_Aim of the exercise_
Of all the entries below, only the lines from the one with "The width and height of the screenshot is (700, 484)." up to and including the one with "You are a computer-use agent. Viewport: 1024px" are to be duplicated exactly.

== Given records

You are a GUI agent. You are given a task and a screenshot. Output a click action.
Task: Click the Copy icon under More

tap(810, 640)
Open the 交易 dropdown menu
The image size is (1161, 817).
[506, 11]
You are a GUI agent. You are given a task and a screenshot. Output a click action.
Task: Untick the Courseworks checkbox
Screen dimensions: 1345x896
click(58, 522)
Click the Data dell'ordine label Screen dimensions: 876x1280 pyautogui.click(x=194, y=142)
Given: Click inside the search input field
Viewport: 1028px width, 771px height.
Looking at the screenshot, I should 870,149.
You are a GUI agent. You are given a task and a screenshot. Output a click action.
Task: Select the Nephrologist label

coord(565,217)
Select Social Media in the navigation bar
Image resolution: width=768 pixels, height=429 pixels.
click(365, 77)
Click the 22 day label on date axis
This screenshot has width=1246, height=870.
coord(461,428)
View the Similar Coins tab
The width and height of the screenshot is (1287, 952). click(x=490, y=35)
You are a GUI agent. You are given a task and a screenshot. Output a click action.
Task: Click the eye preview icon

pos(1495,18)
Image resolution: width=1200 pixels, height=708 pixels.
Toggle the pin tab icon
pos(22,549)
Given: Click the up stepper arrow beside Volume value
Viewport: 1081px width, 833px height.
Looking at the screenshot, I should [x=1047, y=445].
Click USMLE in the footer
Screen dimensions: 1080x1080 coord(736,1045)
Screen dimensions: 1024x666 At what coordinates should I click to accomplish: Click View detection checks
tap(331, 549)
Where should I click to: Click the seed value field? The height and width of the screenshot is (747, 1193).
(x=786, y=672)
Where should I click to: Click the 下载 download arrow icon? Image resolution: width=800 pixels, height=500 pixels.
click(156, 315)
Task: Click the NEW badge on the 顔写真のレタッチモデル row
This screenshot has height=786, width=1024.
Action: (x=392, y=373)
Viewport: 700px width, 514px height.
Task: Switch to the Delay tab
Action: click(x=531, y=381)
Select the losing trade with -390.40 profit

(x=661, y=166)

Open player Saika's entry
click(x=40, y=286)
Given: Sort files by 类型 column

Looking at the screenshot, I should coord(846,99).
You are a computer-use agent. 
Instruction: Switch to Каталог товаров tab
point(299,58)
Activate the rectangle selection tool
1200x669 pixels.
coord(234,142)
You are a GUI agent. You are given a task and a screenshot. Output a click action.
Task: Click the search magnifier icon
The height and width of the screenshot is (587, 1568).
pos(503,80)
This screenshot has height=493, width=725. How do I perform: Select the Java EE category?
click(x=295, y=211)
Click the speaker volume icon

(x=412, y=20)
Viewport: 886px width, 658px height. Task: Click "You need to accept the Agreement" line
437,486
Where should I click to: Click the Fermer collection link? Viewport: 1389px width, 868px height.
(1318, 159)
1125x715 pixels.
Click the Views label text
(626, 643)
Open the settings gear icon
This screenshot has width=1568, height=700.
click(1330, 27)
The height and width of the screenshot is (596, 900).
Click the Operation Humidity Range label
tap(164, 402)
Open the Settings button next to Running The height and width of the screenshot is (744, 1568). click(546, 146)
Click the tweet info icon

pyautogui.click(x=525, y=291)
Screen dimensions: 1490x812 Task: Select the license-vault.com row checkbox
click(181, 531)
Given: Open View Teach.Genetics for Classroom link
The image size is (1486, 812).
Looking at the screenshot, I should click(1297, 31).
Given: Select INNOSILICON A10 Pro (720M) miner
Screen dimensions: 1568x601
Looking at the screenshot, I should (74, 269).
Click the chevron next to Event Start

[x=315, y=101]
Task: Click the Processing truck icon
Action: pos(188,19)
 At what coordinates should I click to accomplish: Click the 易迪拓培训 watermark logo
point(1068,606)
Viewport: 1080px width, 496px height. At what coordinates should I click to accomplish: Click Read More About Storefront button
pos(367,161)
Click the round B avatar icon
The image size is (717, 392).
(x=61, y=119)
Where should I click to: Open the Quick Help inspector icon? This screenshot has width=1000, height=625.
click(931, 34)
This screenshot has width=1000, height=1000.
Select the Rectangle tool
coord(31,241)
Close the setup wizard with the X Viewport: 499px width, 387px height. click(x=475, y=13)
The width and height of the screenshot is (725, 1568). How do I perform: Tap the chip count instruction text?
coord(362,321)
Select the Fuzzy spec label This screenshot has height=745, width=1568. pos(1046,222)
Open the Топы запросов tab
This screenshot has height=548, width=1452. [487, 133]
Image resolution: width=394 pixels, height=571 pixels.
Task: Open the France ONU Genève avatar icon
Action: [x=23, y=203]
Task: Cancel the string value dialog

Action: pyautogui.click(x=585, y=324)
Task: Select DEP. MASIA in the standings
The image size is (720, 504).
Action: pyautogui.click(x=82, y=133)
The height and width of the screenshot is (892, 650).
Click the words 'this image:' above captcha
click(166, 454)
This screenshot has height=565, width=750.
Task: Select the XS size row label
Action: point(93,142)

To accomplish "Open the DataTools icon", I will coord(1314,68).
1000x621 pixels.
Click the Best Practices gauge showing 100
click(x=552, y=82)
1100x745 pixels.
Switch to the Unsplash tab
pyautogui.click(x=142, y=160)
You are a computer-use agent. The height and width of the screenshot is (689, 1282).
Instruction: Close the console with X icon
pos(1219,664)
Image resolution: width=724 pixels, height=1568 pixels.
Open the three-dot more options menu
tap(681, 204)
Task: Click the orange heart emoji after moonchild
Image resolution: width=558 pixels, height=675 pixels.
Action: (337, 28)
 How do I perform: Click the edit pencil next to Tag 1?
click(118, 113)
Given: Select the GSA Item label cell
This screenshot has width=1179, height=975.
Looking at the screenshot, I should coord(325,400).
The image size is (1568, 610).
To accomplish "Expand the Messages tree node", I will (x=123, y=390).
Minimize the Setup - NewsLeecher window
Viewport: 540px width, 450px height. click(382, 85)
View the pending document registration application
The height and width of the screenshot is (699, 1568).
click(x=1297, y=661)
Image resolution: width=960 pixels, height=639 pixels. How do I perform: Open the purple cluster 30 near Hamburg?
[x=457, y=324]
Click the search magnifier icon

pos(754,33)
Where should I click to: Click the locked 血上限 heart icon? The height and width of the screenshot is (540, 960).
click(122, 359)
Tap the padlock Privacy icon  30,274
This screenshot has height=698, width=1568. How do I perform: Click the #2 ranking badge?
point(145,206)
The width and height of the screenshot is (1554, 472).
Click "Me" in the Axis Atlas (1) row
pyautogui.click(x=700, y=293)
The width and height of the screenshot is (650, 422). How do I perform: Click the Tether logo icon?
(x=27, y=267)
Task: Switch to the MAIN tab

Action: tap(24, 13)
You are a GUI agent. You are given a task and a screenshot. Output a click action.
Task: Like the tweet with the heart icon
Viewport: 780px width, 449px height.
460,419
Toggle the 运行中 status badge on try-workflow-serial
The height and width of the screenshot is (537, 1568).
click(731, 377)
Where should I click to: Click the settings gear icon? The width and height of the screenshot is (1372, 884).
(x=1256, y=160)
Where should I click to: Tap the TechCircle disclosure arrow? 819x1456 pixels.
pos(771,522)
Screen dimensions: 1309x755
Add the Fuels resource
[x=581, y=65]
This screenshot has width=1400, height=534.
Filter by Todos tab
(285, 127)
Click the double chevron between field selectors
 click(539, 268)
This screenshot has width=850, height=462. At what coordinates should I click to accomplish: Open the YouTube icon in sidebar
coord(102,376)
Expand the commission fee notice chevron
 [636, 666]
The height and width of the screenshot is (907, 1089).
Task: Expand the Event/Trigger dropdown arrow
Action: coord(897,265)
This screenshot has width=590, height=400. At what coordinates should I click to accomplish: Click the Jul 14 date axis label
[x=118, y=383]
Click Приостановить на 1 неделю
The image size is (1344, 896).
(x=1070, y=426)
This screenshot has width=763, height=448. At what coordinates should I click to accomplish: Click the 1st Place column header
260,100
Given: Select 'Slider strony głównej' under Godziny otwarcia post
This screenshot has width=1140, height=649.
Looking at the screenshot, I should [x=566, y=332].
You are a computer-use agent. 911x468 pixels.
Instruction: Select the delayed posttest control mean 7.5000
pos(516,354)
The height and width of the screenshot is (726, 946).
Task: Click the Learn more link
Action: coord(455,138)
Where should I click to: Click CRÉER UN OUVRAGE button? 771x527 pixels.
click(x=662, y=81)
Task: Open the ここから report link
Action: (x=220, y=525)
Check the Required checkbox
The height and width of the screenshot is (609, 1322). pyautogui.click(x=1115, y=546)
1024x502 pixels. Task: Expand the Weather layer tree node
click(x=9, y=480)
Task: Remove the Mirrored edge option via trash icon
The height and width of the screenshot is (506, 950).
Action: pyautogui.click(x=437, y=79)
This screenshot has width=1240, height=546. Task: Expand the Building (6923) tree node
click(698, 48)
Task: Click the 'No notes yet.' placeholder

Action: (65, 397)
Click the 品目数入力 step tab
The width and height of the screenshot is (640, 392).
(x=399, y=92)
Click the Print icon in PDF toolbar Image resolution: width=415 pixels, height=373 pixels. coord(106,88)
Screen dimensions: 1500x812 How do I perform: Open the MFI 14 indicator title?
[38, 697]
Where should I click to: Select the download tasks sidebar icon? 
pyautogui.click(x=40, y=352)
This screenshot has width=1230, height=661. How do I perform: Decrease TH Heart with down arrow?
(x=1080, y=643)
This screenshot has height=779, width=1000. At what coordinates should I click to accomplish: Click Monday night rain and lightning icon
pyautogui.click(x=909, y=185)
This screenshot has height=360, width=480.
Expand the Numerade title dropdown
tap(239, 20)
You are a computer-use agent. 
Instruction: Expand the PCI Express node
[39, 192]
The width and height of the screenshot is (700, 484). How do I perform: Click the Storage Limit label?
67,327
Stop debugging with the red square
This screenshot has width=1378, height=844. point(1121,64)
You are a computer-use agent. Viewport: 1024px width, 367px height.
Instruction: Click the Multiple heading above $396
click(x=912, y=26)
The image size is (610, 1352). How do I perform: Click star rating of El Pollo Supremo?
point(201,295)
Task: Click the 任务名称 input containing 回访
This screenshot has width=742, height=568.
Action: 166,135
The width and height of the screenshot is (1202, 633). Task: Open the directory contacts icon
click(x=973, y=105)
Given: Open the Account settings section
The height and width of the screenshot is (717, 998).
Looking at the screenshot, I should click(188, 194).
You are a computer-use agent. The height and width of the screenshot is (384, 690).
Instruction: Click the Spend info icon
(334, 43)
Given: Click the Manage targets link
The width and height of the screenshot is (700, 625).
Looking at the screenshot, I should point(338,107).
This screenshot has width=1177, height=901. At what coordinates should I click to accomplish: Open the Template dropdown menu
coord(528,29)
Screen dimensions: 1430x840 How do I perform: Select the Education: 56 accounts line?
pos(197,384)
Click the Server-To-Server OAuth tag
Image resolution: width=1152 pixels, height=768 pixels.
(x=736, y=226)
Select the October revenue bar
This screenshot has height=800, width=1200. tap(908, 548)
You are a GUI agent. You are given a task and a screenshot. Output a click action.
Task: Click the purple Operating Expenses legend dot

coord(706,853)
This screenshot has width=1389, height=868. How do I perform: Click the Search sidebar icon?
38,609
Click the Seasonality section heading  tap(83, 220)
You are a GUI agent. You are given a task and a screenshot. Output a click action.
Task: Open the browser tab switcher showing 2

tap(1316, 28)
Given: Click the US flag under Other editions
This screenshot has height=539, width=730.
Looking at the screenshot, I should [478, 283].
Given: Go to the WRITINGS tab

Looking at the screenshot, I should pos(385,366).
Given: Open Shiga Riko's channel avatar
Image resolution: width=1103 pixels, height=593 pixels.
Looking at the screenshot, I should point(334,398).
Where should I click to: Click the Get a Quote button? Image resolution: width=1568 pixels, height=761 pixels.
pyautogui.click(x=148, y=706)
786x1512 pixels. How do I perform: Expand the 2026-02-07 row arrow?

====

_Answer to the problem_
The width and height of the screenshot is (700, 484). How do I perform: Click the Storage Limit label?
67,327
Stop debugging with the red square
This screenshot has width=1378, height=844. point(1121,64)
You are a computer-use agent. Viewport: 1024px width, 367px height.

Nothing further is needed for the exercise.